SELECTED PASSAGE:
───
Saturday, May 1, 2010

NOW BLOW!



In yesterday’s LA Times there was a funny op-ed piece written by Meghan Daum on Supreme Court nominees. The gist of the story was that one of those who may be a nominee, Diane P. Wood, a US 7th Circuit Court of Appeals Judge among other things, should be especially considered because she is an oboe player. Daum’s column give the traits necessary to be a good oboe player and says they are the same traits necessary for good judges, and she tops the list with the fact that oboe players are the ones who sound the A that tunes the first violin that in turn tunes the whole orchestra. Oboes are not easy to tune, she says, and even if they don’t exactly hit the A right on, regardless the whole orchestra uses that note as an A. She says oboists are not always right but they are the deciders and everyone falls in line!

It was a very humorous and appealing column. I laughed and wished that our government could approach things in such a manner: stop the fighting and get on with the important stuff.

But also in this column Daum says that there is arguably one instrument that is harder to play than the oboe and that is the bassoon. Which brings me to the topic for my column today.
───
SUPPLIED MATERIAL:
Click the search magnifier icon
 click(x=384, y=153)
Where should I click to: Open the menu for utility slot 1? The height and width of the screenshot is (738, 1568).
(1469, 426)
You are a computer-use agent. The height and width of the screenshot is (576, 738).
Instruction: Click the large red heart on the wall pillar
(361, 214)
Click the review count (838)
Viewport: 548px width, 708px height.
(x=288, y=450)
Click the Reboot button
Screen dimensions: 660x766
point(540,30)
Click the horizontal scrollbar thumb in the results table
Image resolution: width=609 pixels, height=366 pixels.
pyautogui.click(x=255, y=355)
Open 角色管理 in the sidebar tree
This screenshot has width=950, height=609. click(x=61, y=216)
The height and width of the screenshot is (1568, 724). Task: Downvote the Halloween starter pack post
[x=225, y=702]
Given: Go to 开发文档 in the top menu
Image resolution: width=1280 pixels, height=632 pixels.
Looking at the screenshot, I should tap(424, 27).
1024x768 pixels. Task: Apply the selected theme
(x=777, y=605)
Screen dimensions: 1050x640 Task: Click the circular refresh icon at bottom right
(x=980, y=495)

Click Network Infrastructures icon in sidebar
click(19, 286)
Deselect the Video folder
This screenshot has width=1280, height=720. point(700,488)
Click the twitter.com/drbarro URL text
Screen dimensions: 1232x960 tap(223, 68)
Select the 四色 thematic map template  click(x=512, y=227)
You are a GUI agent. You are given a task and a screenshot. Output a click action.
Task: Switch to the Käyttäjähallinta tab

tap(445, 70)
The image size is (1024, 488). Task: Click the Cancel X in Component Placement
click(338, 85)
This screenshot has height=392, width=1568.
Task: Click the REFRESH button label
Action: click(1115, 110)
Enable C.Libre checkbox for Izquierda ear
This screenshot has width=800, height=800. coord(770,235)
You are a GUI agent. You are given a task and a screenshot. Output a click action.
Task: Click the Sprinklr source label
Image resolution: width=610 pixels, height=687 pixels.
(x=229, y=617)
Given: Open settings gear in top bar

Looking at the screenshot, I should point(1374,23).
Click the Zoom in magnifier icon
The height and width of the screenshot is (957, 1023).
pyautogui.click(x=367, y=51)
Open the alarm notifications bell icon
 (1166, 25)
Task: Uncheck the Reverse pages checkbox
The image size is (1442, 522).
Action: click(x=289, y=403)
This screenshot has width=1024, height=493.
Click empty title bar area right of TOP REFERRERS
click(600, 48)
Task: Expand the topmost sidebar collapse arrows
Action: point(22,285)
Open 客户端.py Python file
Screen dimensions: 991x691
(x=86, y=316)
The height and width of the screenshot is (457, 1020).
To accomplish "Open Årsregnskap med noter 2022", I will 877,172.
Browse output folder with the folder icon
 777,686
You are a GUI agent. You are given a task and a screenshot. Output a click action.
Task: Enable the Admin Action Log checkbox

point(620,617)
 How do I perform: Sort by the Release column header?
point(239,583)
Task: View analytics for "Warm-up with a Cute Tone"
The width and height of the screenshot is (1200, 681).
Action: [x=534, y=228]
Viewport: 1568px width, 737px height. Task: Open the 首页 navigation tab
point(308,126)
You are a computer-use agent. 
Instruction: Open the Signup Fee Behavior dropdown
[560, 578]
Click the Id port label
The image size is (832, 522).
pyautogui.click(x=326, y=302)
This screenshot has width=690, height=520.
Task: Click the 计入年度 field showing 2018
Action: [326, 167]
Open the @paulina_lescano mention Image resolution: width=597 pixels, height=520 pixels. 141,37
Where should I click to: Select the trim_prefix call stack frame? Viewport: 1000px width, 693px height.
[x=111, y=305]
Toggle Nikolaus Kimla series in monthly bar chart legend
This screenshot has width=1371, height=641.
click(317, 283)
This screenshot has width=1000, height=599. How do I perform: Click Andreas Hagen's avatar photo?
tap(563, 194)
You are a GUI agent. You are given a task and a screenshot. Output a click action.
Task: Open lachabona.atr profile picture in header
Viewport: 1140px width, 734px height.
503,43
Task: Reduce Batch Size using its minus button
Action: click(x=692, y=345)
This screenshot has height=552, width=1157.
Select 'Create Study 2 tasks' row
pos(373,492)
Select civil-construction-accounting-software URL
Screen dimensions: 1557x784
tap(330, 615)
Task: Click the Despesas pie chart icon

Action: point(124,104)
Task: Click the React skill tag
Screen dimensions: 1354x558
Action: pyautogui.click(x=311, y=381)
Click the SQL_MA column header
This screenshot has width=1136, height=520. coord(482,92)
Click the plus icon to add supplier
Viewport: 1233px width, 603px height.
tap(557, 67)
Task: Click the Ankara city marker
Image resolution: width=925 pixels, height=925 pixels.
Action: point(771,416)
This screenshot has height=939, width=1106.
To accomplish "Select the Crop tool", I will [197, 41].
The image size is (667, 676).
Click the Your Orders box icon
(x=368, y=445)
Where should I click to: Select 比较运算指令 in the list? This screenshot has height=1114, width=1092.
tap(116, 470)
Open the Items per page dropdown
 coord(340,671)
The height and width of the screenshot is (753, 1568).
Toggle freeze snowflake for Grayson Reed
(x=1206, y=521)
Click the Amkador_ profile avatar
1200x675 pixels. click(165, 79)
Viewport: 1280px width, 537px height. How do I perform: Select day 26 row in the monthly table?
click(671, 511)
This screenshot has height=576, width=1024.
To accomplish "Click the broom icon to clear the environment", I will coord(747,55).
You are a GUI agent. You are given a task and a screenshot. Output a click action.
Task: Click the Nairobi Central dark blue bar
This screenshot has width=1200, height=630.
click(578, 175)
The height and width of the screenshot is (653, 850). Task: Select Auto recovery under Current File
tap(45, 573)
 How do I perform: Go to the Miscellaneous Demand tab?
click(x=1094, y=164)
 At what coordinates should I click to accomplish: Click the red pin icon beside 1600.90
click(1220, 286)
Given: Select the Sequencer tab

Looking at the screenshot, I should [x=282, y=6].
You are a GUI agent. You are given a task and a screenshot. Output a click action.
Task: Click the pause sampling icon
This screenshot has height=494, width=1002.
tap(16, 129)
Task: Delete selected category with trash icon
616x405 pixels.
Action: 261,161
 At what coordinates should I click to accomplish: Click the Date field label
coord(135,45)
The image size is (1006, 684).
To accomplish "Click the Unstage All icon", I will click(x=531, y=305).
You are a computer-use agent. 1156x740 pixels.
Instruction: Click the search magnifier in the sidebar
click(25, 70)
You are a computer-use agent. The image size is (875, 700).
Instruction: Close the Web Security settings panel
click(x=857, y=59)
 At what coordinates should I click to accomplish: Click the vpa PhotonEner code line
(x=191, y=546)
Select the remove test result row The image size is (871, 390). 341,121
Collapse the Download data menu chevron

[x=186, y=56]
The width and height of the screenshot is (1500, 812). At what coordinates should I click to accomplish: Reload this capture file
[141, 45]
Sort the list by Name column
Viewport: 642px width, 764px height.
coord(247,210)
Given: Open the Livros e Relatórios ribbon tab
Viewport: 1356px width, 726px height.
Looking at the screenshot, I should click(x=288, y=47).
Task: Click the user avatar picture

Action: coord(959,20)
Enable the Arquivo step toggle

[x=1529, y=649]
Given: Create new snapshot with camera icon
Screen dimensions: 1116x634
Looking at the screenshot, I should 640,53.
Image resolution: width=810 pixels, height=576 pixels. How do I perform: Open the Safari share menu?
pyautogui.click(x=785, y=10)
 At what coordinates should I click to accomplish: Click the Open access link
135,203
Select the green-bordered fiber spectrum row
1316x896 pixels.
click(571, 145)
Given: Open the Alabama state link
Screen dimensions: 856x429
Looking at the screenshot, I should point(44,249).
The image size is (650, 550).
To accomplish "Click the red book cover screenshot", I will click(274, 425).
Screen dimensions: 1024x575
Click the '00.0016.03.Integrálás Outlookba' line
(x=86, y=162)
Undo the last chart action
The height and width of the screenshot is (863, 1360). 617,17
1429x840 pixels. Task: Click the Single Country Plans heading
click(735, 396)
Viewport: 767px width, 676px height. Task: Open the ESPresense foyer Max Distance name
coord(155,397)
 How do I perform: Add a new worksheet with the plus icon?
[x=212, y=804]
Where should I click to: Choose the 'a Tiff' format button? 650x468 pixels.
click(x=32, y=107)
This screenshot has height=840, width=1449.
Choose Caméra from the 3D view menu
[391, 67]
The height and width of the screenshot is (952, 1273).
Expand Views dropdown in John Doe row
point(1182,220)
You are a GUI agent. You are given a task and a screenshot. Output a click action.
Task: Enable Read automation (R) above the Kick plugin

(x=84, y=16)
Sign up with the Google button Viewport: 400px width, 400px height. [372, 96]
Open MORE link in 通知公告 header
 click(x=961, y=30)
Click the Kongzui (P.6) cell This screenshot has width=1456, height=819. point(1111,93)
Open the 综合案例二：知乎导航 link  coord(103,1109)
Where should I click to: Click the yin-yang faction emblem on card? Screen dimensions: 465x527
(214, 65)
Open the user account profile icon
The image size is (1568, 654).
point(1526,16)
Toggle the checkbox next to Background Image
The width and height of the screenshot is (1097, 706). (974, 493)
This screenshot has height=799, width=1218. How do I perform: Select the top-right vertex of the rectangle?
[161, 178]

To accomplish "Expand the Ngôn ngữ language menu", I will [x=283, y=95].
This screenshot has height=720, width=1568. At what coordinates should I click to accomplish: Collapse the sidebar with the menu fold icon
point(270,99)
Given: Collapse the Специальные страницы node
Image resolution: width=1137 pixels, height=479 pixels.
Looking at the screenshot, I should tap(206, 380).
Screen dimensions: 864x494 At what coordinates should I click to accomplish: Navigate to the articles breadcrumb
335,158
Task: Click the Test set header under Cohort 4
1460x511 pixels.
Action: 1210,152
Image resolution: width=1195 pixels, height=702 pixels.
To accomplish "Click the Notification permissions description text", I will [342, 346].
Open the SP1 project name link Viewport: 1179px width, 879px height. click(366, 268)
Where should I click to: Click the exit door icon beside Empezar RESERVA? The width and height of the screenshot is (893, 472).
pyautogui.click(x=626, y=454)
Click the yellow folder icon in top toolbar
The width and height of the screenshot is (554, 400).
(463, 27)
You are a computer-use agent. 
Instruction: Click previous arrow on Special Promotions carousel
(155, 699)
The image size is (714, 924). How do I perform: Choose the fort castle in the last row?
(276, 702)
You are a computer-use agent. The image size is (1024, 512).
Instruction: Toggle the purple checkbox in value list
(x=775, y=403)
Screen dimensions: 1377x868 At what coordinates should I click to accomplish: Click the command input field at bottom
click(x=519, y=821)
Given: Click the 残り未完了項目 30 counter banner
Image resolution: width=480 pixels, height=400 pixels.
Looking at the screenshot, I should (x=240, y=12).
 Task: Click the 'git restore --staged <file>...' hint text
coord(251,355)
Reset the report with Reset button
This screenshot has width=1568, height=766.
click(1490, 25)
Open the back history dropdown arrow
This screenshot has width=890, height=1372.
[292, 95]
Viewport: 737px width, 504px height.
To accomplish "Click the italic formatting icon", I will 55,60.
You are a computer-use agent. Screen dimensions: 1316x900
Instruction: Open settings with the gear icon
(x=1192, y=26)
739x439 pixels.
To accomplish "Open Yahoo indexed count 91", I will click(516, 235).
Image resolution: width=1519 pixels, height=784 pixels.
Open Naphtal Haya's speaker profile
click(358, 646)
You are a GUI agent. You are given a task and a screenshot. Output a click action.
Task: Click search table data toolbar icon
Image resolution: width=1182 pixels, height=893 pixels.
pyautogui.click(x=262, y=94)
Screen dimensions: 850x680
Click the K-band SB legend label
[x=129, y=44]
───
PROBLEM DETAILS: In the blog post about oboe players, which instrument does Daum say is arguably harder to play than the oboe?

OUTPUT FOR THIS TASK: The bassoon.